スパダリ御曹司のお相手が、私でいいのでしょうか?~一晩だけのはずが溺愛が終わりません~
上海出張から瀧澤が戻ってくると、光莉はその日のうちに呼び出された。
この日は休日だったので、アパートまで瀧澤に迎えに来てもらった。乗り慣れたセダンで向かったのは、ベイエリアにある夜景が一望できる公園だった。
瀧澤は光莉を散歩に誘った。
眼下に広がる夜景は、山小屋で眺めた星空を思わせた。
十一月の冷たい風が二人の間をすり抜けていく。瀧澤のジャケットが風にはためく。
「どうした?今日も随分と口数が少ないな」
「すみません」
「完成したサンライズホテルに寄ってきたよ。素晴らしかった。苦労しただけに感慨深いものがあったな」
「すみません」
「別に君を責めているわけではないからな」
……わかっている。瀧澤は恩着せがましい皮肉を言う人ではない。苦労した分だけ純粋に嬉しかったのだろう。
「ごめんなさい……!」
光莉は唇を噛み締めながら、声を震わせながら瀧澤に謝った。

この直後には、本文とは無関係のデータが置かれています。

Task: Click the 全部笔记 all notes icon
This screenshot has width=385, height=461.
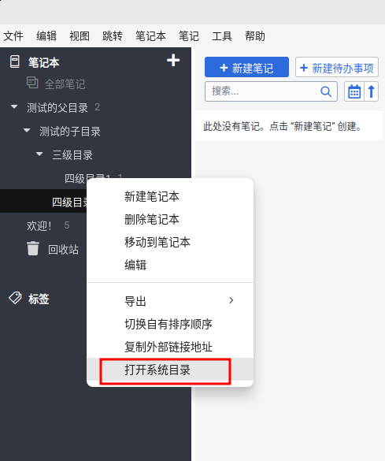Action: point(32,83)
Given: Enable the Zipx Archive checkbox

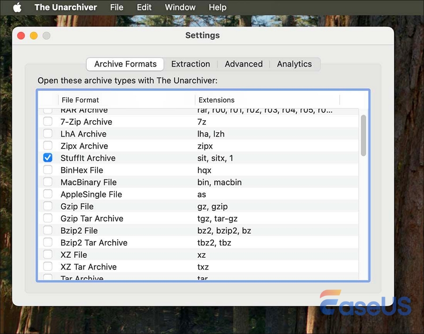Looking at the screenshot, I should pyautogui.click(x=48, y=146).
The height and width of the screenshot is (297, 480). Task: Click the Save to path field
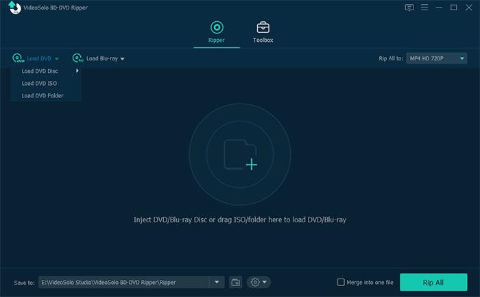pyautogui.click(x=123, y=282)
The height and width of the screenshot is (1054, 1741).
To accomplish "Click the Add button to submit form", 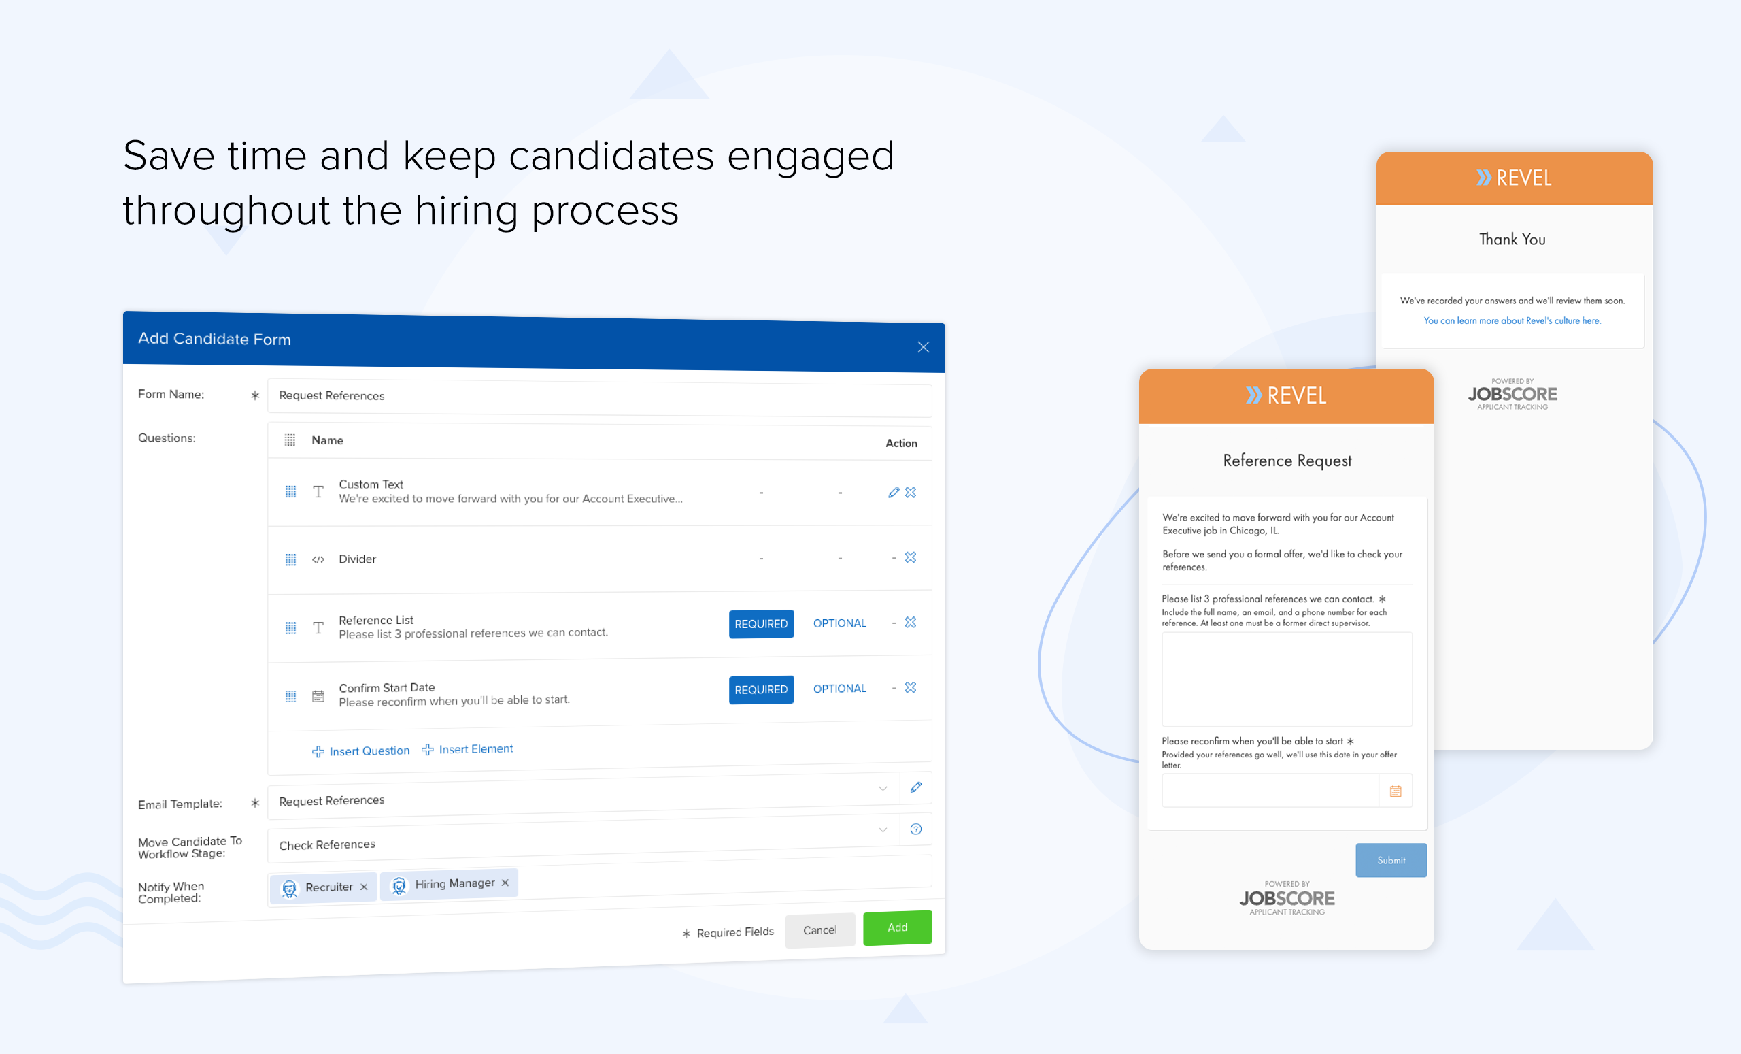I will (897, 927).
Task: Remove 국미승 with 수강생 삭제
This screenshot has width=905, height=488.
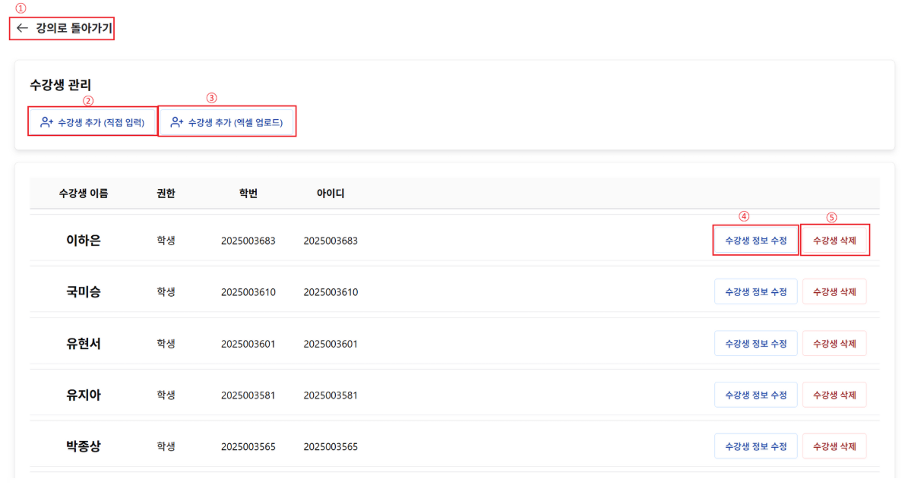Action: tap(834, 291)
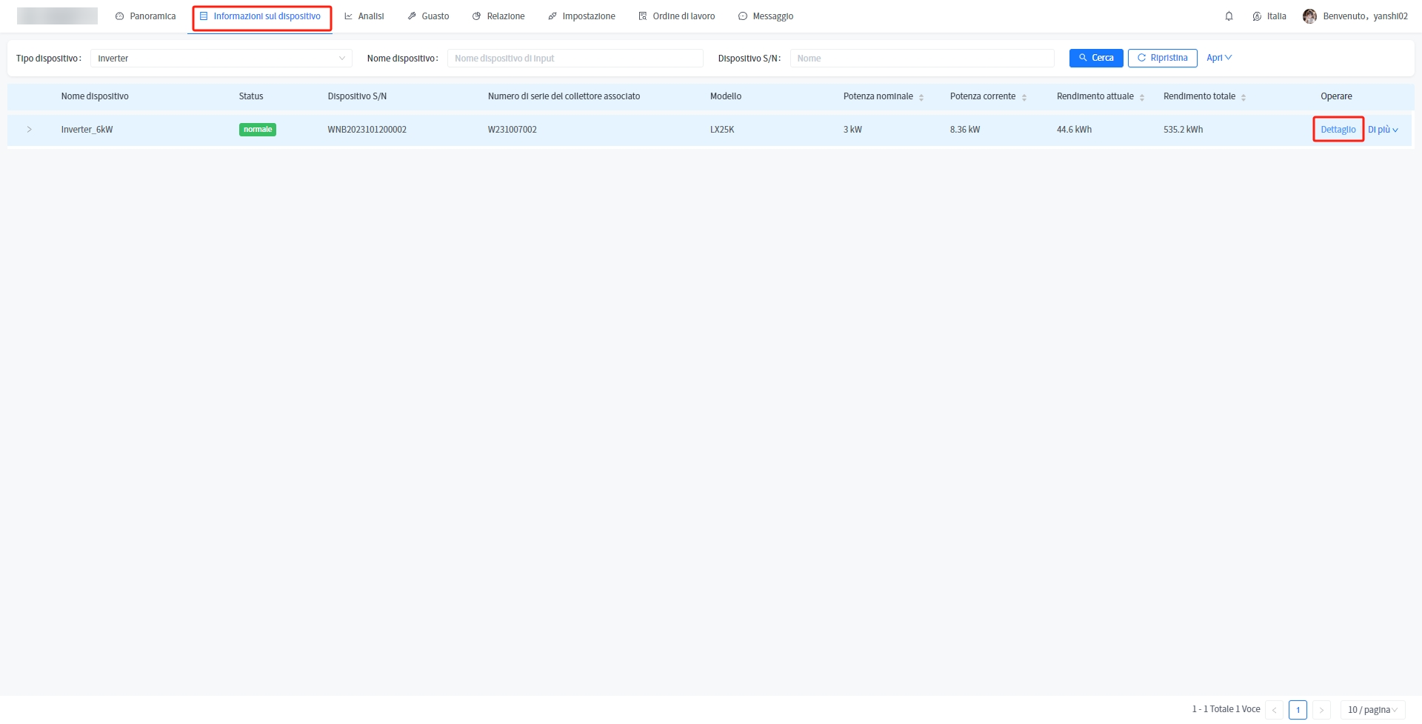Click the Ripristina reset button
1422x724 pixels.
point(1162,58)
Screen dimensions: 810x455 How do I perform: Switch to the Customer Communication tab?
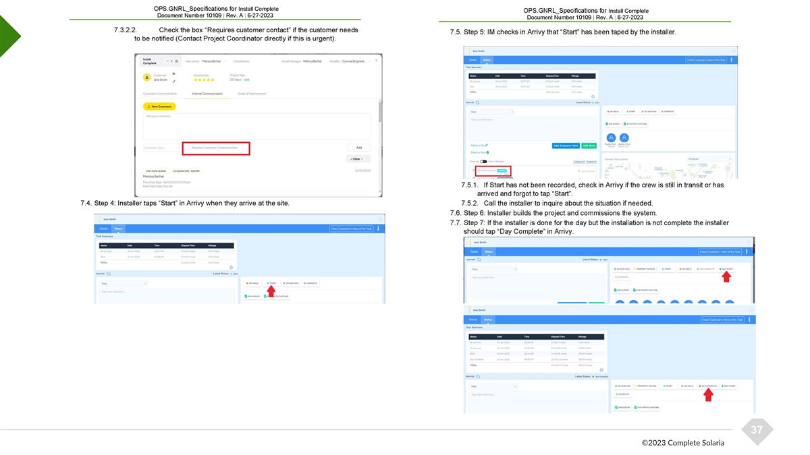[160, 94]
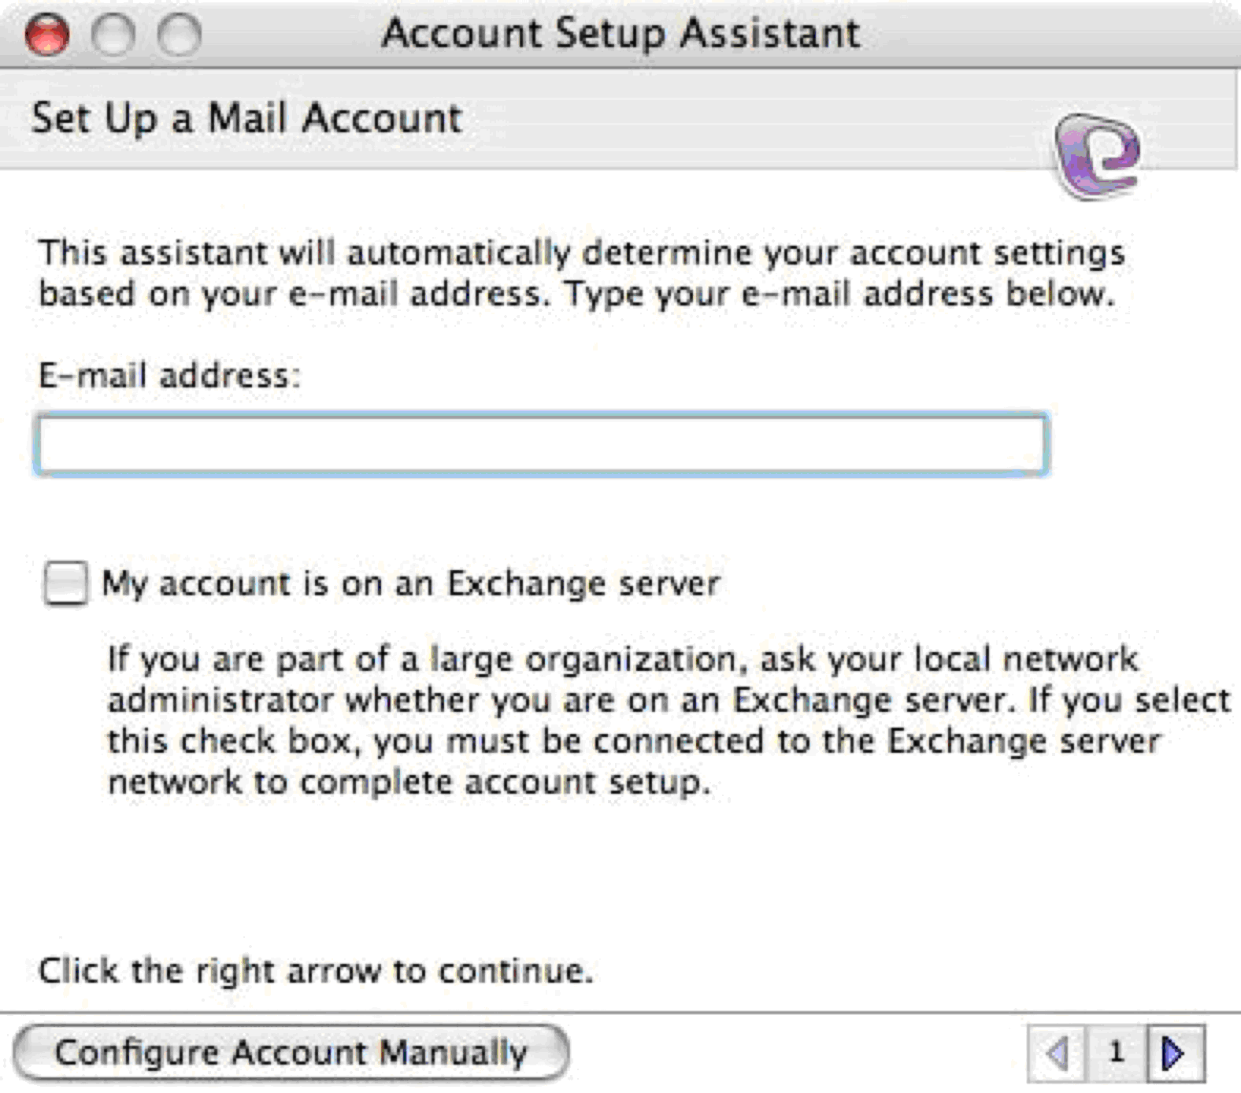Go to next step with right arrow
The height and width of the screenshot is (1093, 1241).
pyautogui.click(x=1174, y=1053)
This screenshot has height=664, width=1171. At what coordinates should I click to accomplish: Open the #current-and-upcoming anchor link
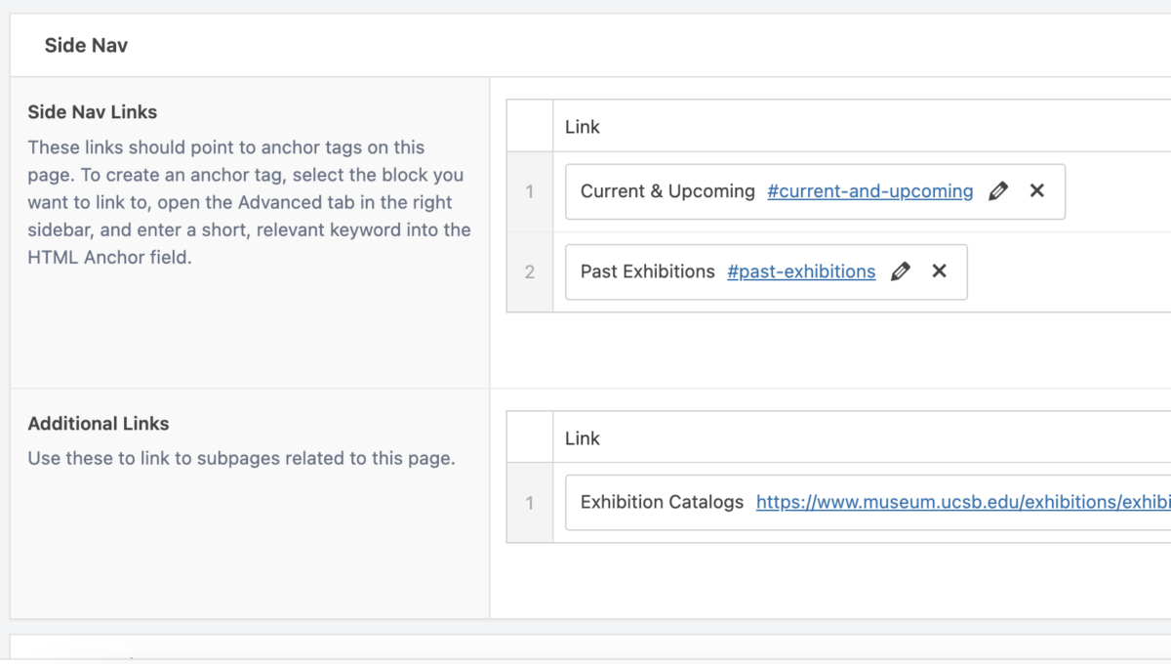(x=869, y=191)
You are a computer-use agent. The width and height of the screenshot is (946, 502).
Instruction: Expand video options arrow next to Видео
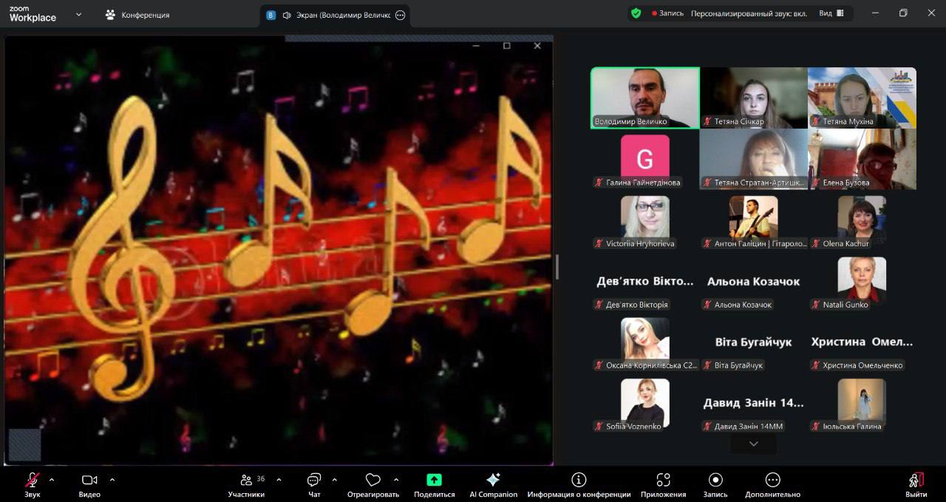click(x=112, y=480)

痛みで誤魔化していないと泣いてしまいそうだった。
「もう二人きりで会うのやめます。テニスの練習も付き合えません」
「どういうことだ?」
「本当にごめんなさい……!今までありがとうございましたっ……!」
光莉は一方的にお別れを言うと、瀧澤の目の前から逃げ出した。カップルが大勢いる公園から飛び出し、雑踏の中を駆け抜ける。